Kenneth Branagh con il suo tocco magico porta indietro le lancette dell’orologio all’epoca spensierata in cui si credeva ancora alle favole e, senza lasciarsi mai andare ai quadretti sdolcinati e a inutili orpelli fantastici, rende i suoi personaggi vivi sulla scena, ironici e arroganti all’occorrenza. Così mentre Cinderella si sforza di essere coraggiosa e gentile ad ogni costo, la fata madrina porta nella sua vita la leggerezza che le manca, la frivolezza della bellezza esteriore condita con una deliziosa patina di umorismo British, che allevia immediatamente i dolori del passato al fianco di una matrigna crudele ma irrimediabilmente affascinante, che domina la scena con i suoi costumi grandiosi e la sua cattiveria sottile.

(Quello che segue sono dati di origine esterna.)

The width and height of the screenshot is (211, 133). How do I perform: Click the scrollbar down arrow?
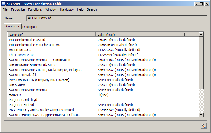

La cura per i dettagli e i giochi di parole caratterizzano questo adattamento Branagh che, solo per una manciata di ore come la sua eterea eroina, sembra essere tornato indietro alla magia di un cinema in costume profondamente radicato nella letteratura shakespeariana, in cui ogni personaggio era perfettamente inscritto nel suo ruolo per linguaggio e apparenza, e da qui traeva lo straordinario potere di attirare gli spettatori in una dimensione surreale, al di là del tempo e dello spazio, in cui tutto era possibile, anche entrare nei propri sogni.